REQUIRED ACTION: Where "Select" appears in a line of the entries below, that line should be copied.

Dataset entries:
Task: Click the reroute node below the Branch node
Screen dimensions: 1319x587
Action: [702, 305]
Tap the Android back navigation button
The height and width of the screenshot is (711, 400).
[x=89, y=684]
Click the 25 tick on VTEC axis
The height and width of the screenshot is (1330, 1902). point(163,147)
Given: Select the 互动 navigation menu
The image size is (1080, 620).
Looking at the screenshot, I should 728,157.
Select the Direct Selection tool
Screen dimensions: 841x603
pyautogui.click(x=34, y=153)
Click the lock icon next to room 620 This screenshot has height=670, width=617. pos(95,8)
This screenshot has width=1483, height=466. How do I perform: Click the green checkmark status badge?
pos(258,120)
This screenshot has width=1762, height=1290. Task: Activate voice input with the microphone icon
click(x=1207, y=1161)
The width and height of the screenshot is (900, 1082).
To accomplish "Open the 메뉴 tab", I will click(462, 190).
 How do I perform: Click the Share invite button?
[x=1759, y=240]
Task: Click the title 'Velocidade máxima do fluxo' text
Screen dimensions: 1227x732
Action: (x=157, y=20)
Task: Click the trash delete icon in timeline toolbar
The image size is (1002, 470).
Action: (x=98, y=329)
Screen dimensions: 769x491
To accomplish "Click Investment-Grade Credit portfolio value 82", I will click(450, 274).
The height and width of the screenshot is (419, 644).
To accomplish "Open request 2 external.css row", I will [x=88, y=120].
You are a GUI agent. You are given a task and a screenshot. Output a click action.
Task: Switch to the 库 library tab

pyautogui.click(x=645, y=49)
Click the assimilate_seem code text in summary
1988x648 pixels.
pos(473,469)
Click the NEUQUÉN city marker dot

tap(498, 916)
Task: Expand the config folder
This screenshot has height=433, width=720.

PROBLEM SOLUTION:
Given: Select the 互动 navigation menu
Select the Direct Selection tool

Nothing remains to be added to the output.